*** Begin section ***
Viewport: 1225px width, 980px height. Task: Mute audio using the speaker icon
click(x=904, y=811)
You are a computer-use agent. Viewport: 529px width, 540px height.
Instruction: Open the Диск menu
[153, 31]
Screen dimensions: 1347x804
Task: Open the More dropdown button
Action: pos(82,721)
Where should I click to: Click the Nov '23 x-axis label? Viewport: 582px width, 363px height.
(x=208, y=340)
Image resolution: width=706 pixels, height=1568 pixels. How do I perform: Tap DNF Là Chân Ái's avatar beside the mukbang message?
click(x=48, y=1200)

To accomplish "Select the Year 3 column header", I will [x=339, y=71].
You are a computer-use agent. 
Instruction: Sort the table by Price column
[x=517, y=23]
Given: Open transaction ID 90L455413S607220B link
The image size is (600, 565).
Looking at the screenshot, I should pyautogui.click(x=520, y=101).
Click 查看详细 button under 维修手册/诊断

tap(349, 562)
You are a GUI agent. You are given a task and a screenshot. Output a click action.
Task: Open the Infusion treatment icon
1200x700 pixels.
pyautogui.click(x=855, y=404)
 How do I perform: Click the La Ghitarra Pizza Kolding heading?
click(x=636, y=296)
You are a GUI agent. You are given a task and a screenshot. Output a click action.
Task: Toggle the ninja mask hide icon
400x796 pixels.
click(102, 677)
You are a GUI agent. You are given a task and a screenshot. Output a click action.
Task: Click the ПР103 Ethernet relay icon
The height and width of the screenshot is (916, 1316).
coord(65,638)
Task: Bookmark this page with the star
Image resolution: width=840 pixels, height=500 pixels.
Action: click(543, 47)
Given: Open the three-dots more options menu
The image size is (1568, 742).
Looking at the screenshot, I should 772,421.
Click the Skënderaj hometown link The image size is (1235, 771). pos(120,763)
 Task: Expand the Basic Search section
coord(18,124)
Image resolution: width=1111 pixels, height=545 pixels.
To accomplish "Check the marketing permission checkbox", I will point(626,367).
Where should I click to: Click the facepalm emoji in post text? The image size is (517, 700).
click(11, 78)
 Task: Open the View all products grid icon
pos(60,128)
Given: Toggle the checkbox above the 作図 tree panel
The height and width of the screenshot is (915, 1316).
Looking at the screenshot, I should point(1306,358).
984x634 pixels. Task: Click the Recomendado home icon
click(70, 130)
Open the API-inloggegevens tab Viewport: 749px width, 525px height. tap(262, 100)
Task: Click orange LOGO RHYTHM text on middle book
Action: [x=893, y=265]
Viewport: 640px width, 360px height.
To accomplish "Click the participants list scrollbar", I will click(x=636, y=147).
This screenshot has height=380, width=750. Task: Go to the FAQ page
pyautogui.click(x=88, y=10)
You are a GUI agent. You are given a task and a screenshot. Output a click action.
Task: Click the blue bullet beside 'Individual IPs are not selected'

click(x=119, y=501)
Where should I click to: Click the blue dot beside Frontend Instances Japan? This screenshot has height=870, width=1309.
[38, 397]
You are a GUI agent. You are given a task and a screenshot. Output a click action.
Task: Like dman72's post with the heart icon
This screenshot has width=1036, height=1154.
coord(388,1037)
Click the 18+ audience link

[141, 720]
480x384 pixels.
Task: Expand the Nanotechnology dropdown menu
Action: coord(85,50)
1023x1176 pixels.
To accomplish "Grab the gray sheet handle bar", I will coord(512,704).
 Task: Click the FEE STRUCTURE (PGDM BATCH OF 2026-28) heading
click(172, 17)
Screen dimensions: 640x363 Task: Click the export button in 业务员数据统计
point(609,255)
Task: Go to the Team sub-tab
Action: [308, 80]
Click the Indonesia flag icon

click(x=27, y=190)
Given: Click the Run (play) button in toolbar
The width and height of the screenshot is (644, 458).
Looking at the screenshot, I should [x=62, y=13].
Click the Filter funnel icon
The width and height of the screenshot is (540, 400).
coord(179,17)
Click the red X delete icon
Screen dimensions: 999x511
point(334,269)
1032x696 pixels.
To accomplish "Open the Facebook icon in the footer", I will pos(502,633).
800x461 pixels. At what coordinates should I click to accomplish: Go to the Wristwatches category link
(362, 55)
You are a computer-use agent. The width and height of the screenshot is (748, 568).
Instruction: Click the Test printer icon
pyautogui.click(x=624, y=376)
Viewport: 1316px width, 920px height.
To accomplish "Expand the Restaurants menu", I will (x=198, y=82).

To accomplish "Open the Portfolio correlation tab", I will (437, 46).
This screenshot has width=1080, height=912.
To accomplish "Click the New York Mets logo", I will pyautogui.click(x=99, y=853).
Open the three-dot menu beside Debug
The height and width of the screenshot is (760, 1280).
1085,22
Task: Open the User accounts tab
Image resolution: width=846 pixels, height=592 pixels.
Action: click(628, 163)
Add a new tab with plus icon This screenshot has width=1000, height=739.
*** End section ***
An exact copy of the lines above, from the one containing "984x634 pixels. Task: Click" down to the one containing "You are a computer-use agent. The" and including both, is the whole answer; retype it and nothing else.

Final answer >>
984x634 pixels. Task: Click the Recomendado home icon
click(70, 130)
Open the API-inloggegevens tab Viewport: 749px width, 525px height. tap(262, 100)
Task: Click orange LOGO RHYTHM text on middle book
Action: [x=893, y=265]
Viewport: 640px width, 360px height.
To accomplish "Click the participants list scrollbar", I will click(x=636, y=147).
This screenshot has height=380, width=750. Task: Go to the FAQ page
pyautogui.click(x=88, y=10)
You are a GUI agent. You are given a task and a screenshot. Output a click action.
Task: Click the blue bullet beside 'Individual IPs are not selected'

click(x=119, y=501)
Where should I click to: Click the blue dot beside Frontend Instances Japan? This screenshot has height=870, width=1309.
[38, 397]
You are a GUI agent. You are given a task and a screenshot. Output a click action.
Task: Like dman72's post with the heart icon
This screenshot has width=1036, height=1154.
coord(388,1037)
Click the 18+ audience link

[141, 720]
480x384 pixels.
Task: Expand the Nanotechnology dropdown menu
Action: coord(85,50)
1023x1176 pixels.
To accomplish "Grab the gray sheet handle bar", I will coord(512,704).
 Task: Click the FEE STRUCTURE (PGDM BATCH OF 2026-28) heading
click(172, 17)
Screen dimensions: 640x363 Task: Click the export button in 业务员数据统计
point(609,255)
Task: Go to the Team sub-tab
Action: [308, 80]
Click the Indonesia flag icon

click(x=27, y=190)
Given: Click the Run (play) button in toolbar
The width and height of the screenshot is (644, 458).
Looking at the screenshot, I should [x=62, y=13].
Click the Filter funnel icon
The width and height of the screenshot is (540, 400).
coord(179,17)
Click the red X delete icon
Screen dimensions: 999x511
point(334,269)
1032x696 pixels.
To accomplish "Open the Facebook icon in the footer", I will pos(502,633).
800x461 pixels. At what coordinates should I click to accomplish: Go to the Wristwatches category link
(362, 55)
You are a computer-use agent. The width and height of the screenshot is (748, 568).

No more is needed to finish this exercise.